Guardians of the Galaxy two, much like it’s predecessor, is nowhere near as bloody as superhero movies seem to enjoy being these days. The opening scene does feature a main character being swallowed, and a creature being split open, but the opening fight is largely in the background until the very end. There is some comical violence as well, but the tone shifts shortly after to show execution via vacuum of space. Fortunately, the deaths are not at all gory in an attempt to be ‘realistic’. There is also a scene considerably later that includes a large amount of characters being killed onscreen, and very quickly, but the deaths are not especially gory, nor are they lingered on more than necessary. However, about midway through the movie, the topic of a massive amount of children dying is brought up and, while the children are not killed onscreen, the bones of said children do appear briefly. Finally, the climax includes a very rapid expansion of something likely killing those in it’s way, but, again, it is very quick, with little focus on it. Overall, much like the first one, GOTG 2 tries hard to keep itself open to audiences of all levels of comfort.
X-men Apocalypse is considerably violent for it’s PG-13 rating. There are a few choice scenes that should be pointed out so the viewer is aware. In the opening ten minutes of the movie, an extra gets crushed into a ball with rather jarring noises. In fact, there is a lot of crunching in general in this movie, so it is not kind to those with squeamish ears. There are also several scenes that include human disintegration with leftover body parts and limbs. There are two scenes where characters get decapitated, a scene where a person is absorbed by a wall, and a scene that’s closely focused on where a young child and their mother are impaled and killed on an arrow. I believe that the movie was only rated as it is due to the extremely noticeable CGI, but the poor effects don’t really change how jarring some of this can be. Overall, if you’re into X-men enough to power through the gore, it can be a good movie to watch, but there’s certainly a lot of gore to work through.

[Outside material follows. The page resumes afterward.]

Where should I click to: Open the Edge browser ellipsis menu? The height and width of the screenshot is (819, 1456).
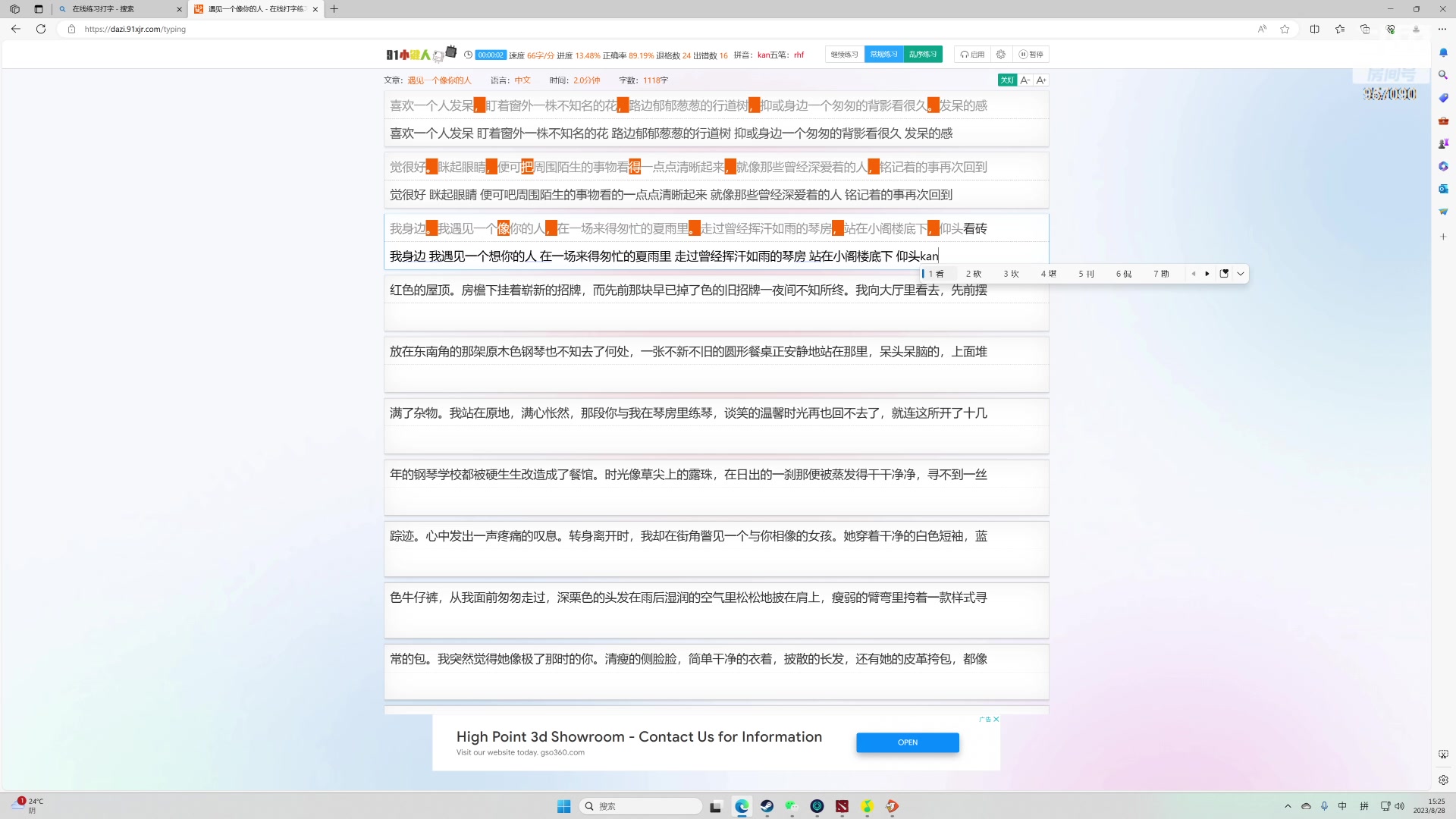pos(1444,29)
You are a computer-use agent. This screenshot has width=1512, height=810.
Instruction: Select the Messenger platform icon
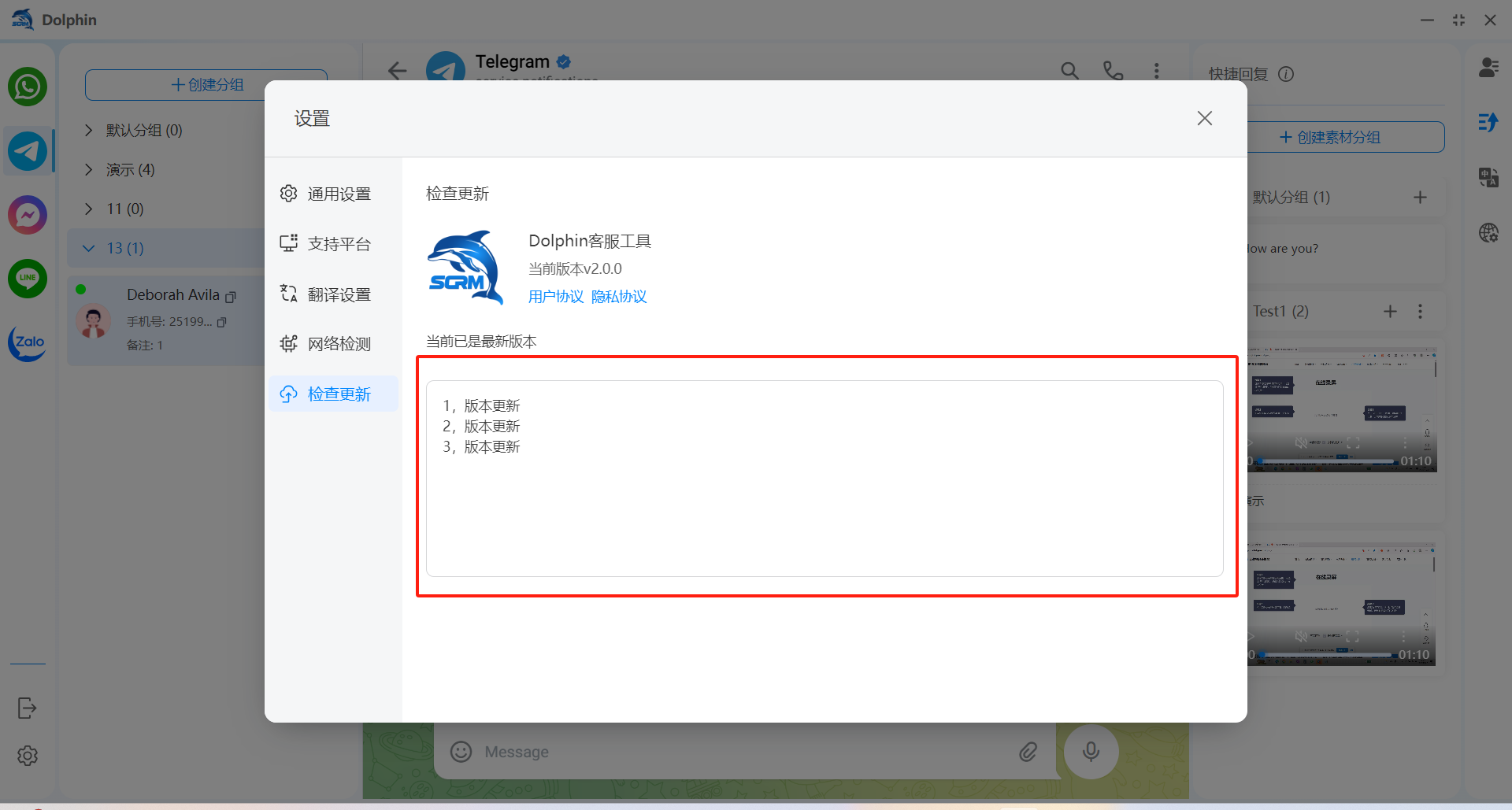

Wonder Woman is generally safe as far as superhero films go, albeit with several hang ups that viewers should be aware of. There are several scenes that take place in a warzone, which could be overwhelming for certain viewers due to noise and sensitive topics such as PTSD. It should also be noted that, while the initial scene is not shown onscreen, the aftermath of a severe mustard gas attack is shown onscreen. While the movie does not show the effects of mustard gas, an entire village is eradicated by it. There are also several scenes where gas is used as a weapon, but the effects are not shown on screen for long, if at all. The violence is not especially gory, and the movie is very quick to move on without lingering the view on grisly injuries. Overall, there is very little blood in this movie, and the scenes of violence are not disgusting in the attempt to shock the audience.